● Challenges:
1: Return the portion of the Sparsha passage starting at "Hamsalekha scored for" and ending at "Telugu dubbed version.", copied word for word.
2: In one to three sentences, explain why M. D. Riti felt the film falls short, according to the Sparsha passage.
3: Continue the Sparsha passage from the point where it stops.

● Provided passage:
* Start *
Hamsalekha scored for the film and its soundtracks, also penning lyrics for the soundtrack with Shyamsundar Kulkarni, Hamsalekha, K. Kalyan, Itagi Eeranna, Doddarange Gowda and R. N. Jayagopal. The album consists of eight tracks and was distributed in the market by Akash Audio. Popular ghazal singer Pankaj Udhas made his debut in Kannada with this film ,singing two songs ,"Chandakintha Chanda" and "Bareyada Mouna" while also singing for its Telugu dubbed version.

| No. | Title | Lyrics | Singer(s) | Length |
|---|---|---|---|---|
| 1. | "Managala Sarigama Prema" | Shyamsundar Kulkarni | Rajesh Krishnan, Archana Udupa | 6:07 |
| 2. | "Ivale Avalu" | K. Kalyan | Hariharan | 5:17 |
| 3. | "Chandakintha Chanda" | Itagi Eeranna | Pankaj Udhas | 5:53 |
| 4. | "Oho Chenne" | Hamsalekha | Hariharan, K. S. Chithra | 5:10 |
| 5. | "Paduvana Dikkinaage" | Doddarange Gowda | C. Ashwath, B. Jayashree | 5:03 |
| 6. | "Sangathi Heegeke" | R. N. Jayagopal | K. S. Chithra, Rajesh Krishnan | 5:02 |
| 7. | "Bareyada Mounada Kavithe" | R. N. Jayagopal | Pankaj Udhas, Kavita Krishnamurthy, Archana Udupa | 5:29 |
| 8. | "Kanasali Kaaduva Hudugi" | Doddarange Gowda | Sonu Nigam, Kavita Krishnamurthy | 5:40 |
| Total length: |  |  |  | 43:41 |

==Release and reception==
The film was released theatrically on 23 July 2000. After a run in Karnataka, it was 'specially' screened in parts of Tamil Nadu and Andhra Pradesh. Between 2001 and 2002, it was screened in various parts of the United States.

The film received mixed to negative reviews from critics upon release. M. D. Riti reviewed the film for Rediff.com and wrote, "Desai relies largely on music to carry this film through. But the music is, of course, of a very different genre: it is soft, melodious and full of Kannada shayari." Despite rating the film well, she felt that it lacked the "special appeal that Desai's earlier films, Beladingala Baale and Nishkarsha had". She further wrote, "Where Sparsha seems to fall short is in the acting skills of its lead pair. Rekha comes across as rather wooden, while Sudeep certainly has the chocolate box good looks that his role calls for, but fails to deliver any powerful histrionics." Adding to it, she rated the music highly before concluding writing, " If only the stars had had more charisma or talent, this film by Desai might have made him even better remembered than his past ventures."
* End *
● Dataset content:
* Start *
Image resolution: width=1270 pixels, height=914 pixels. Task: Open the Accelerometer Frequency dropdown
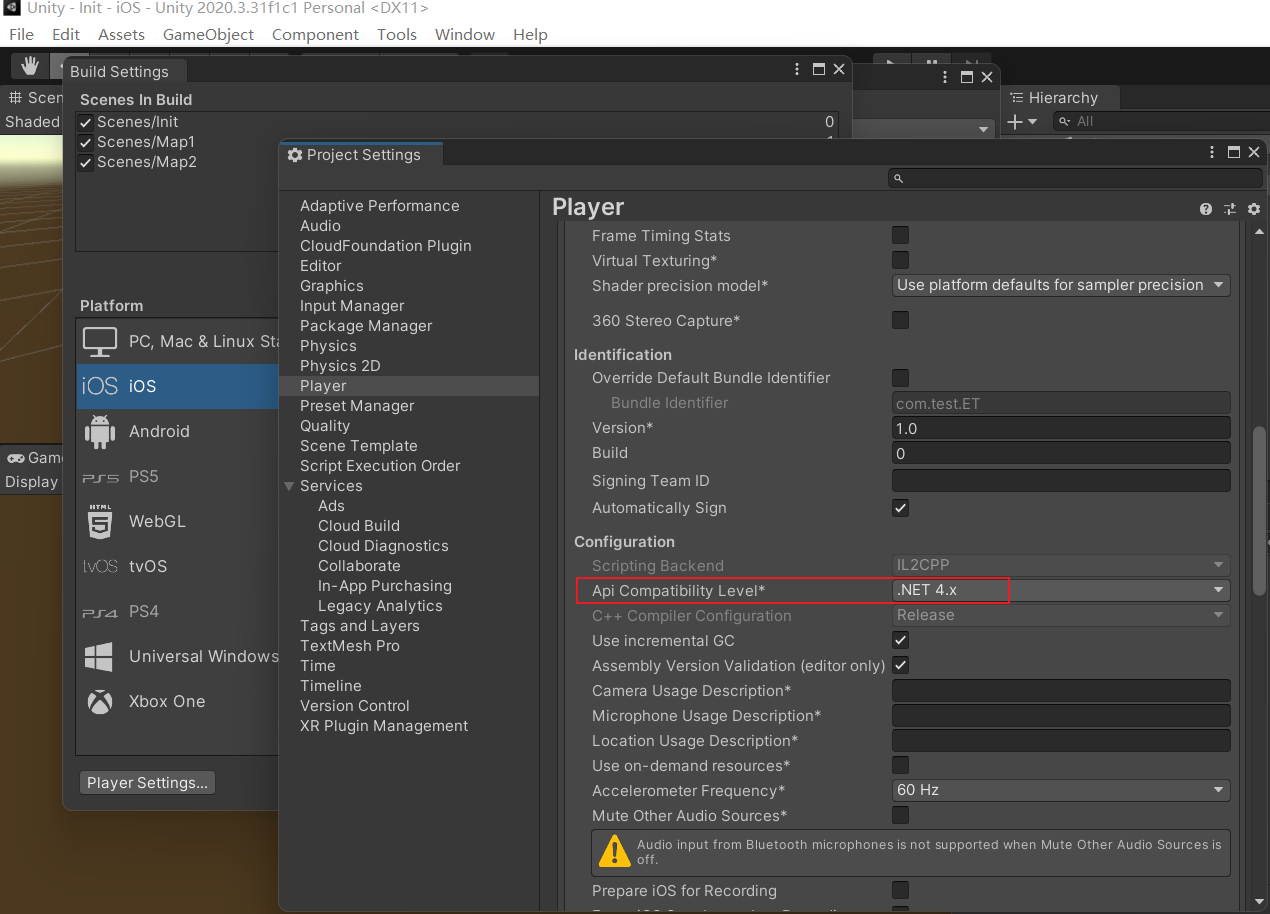1060,790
* End *
● Solved problems:
1:
Hamsalekha scored for the film and its soundtracks, also penning lyrics for the soundtrack with Shyamsundar Kulkarni, Hamsalekha, K. Kalyan, Itagi Eeranna, Doddarange Gowda and R. N. Jayagopal. The album consists of eight tracks and was distributed in the market by Akash Audio. Popular ghazal singer Pankaj Udhas made his debut in Kannada with this film ,singing two songs ,"Chandakintha Chanda" and "Bareyada Mouna" while also singing for its Telugu dubbed version.

2: Riti felt the film falls short in the acting skills of its lead pair. Rekha comes across as rather wooden, and Sudeep, though he has the chocolate box good looks his role calls for, fails to deliver any powerful histrionics.

3:
The reviewer for Screen felt that it was a "touching, gripping, captivating and worth-watching film only for the last half an hour." They added Desai's "touch of dexterity is ... missing in some places. His usual verve and agility are not found in this film." They called the music "pleasant to the ears with three songs scored melodiously", editing "jerky" and that the "cinematography by Venu is the high point of the film". Performances of the leading pair, Sudeep and Rekha, were commended in that they "show promise". Indiainfo.com gave the film a negative review and called it "one of those yawn-inducing sagas of unending sacrifices which border on the ridiculous." This reviewer too commended the camerawork on the film and called it "only plus point in the film" before criticizing the performances of the lead actors.

Telugucinema.com reviewing the Telugu-dubbed version wrote, "The subject was sensitively handled by the director sunil kumar desai".

==Awards and nominations==
- 2000–01 Karnataka State Film Awards
- Best Lyricist — Itagi Eeranna (for "Chandkintha Chanda")

- 48th Filmfare Awards South
- Best Film
- Best Director — Sunil Kumar Desai
- Best Actress — Sudha Rani

- Film Fan's Association Awards – Kannada
- Best Film
- Best Actor — Sudeep
- Best Supporting Actress — Sudharani

- Cinema Express Awards
- Best Film – Kannada
- Best Director — Sunil Kumar Desai

- 2001 Asianet Kaveri Film Awards
- Best Director — Sunil Kumar Desai
- Best New Face of The Year (Male) — Sudeep
- Best New Face of The Year (Female) — Rekha
- Best Cameraman — H. C. Venugopal
- Best Music Director — Hamsalekha (also for Shabdavedhi)
- Best Lyricist — Hamsalekha (also for Shabdavedhi, Yajamana and Preethse)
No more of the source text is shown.